5 juin 2023, Québec — Un essai clinique international de phase 3 dirigé par le Groupe canadien des essais sur le cancer (CCTG) en collaboration avec le Gynecological Cancer InterGroup (GCIG) conclut qu’une hystérectomie simple avec évaluation ganglionnaire pelvienne est une option de traitement sécuritaire pour les femmes atteintes d’un cancer du col de l’utérus à un stade précoce et de faible risque et peut aider à améliorer la qualité de vie des patientes. Les résultats de la recherche CX5/SHAPE ont été présentés lors de la réunion annuelle 2023 de l’American Society of Clinical Oncology (ASCO) le 2 juin dernier par la responsable de l’étude la Dre Marie Plante, gynécologue oncologue au CHU de Québec-Université Laval.

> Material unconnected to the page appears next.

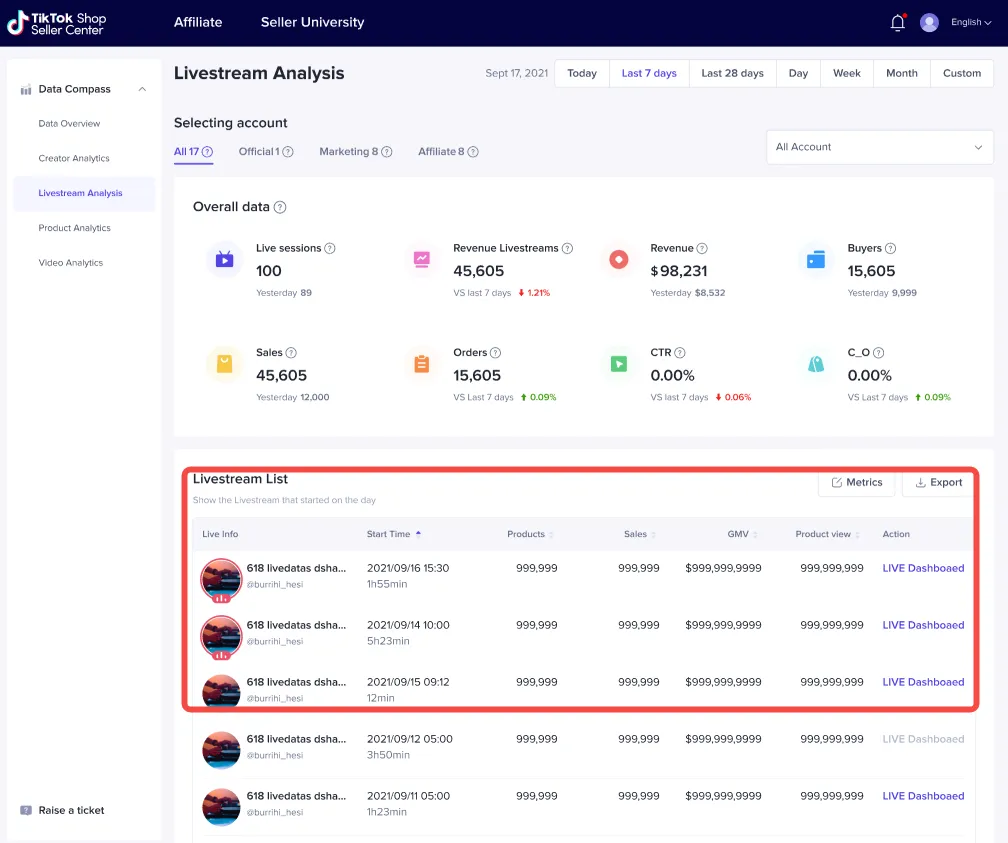Select the Last 28 days range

L’hystérectomie simple implique d’enlever l’utérus et le col de l’utérus, alors que l’hystérectomie radicale implique d’enlever en plus les tissus avoisinants l’utérus (paramètres) et 1-2 cm de vagin. Cette chirurgie est plus complexe, plus radicale et demande une formation/expertise chirurgicale plus grande. Elle est aussi associée à un risque potentiellement plus élevé de complications chirurgicales et d’effets secondaires à court et long terme sur la qualité de vie et la santé sexuelle des patientes. L’essai clinique démontre que le traitement des cancers du col de l’utérus, à un stade précoce et de faible risque, peut être traité de façon sécuritaire par une hystérectomie simple plutôt qu’une hystérectomie radicale (actuellement le standard de soin).

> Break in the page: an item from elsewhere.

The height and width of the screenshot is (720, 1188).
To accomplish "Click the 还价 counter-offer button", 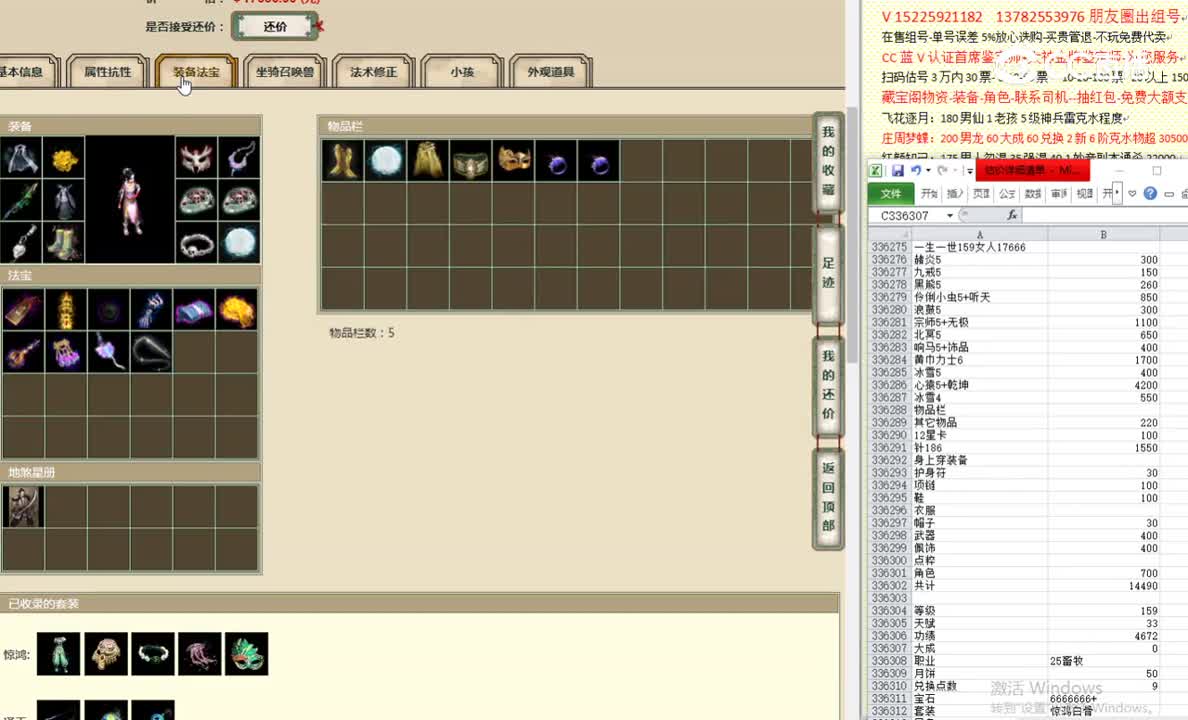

« Ces résultats sont importants parce qu’ils démontrent, pour la première fois, que l’hystérectomie simple est une option sécuritaire pour les femmes atteintes d’un cancer du col de l’utérus à faible risque à un stade précoce. Il est toutefois très important de sélectionner soigneusement les patientes éligibles à un traitement moins radical afin de s’assurer que les patientes rencontrent bien les critères de sélection de l’étude», a déclaré la Dre Marie Plante, responsable de l’étude CX5 et gynécologue oncologue au CHU de Québec-Université Laval, Canada. « Cet essai influencera probablement la pratique, en offrant un nouveau standard de traitement plus approprié pour les patientes atteintes d’une maladie à faible risque. »

L’étude a examiné le taux de récidive pelvienne à trois ans chez les patientes recevant une hystérectomie radicale par rapport à celles ayant subi une hystérectomie simple. La survie sans récidive pelvienne et extrapelvienne, la survie sans rechute et la survie globale étaient comparables entre les deux groupes de l’essai clinique. Cependant, moins de complications chirurgicales urologiques peropératoires et moins de problèmes de vessie immédiats et à long terme ont été observés dans le groupe ayant subi une hystérectomie simple. De plus, plusieurs aspects de la qualité de vie, tels que l’image corporelle, la douleur et la santé sexuelle, étaient aussi systématiquement plus favorables suite à l’hystérectomie simple.

Il s’agit d’une étude internationale et randomisée, ayant recruté 700 patientes dans le monde entier (12 pays et 130 centres hospitaliers). La moitié des patientes ont reçu l’hystérectomie radicale et la moitié l’hystérectomie simple (avec évaluation ganglionnaire dans les 2 cas). A noter, que plus du quart des patientes recrutées dans l’étude provenait de centres canadiens (186 patientes), dont 104 de la Province de Québec et 30 en provenance du CHU de Québec, donc une contribution canadienne et québécoise significative !

À propos du cancer du col de l’utérus

À l’échelle mondiale, le cancer du col de l’utérus est le quatrième cancer le plus diagnostiqué et la quatrième cause la plus fréquente de décès par cancer chez les femmes. Environ 44 % des femmes atteintes d’un cancer du col de l’utérus reçoivent un diagnostic de maladie à un stade précoce, dont une proportion importante répondra aux critères de cancer de faible risque, selon les auteurs de l’étude. Lorsqu’il est détecté à un stade précoce, le taux de survie relative à 5 ans pour le cancer invasif du col de l’utérus est de 92 %.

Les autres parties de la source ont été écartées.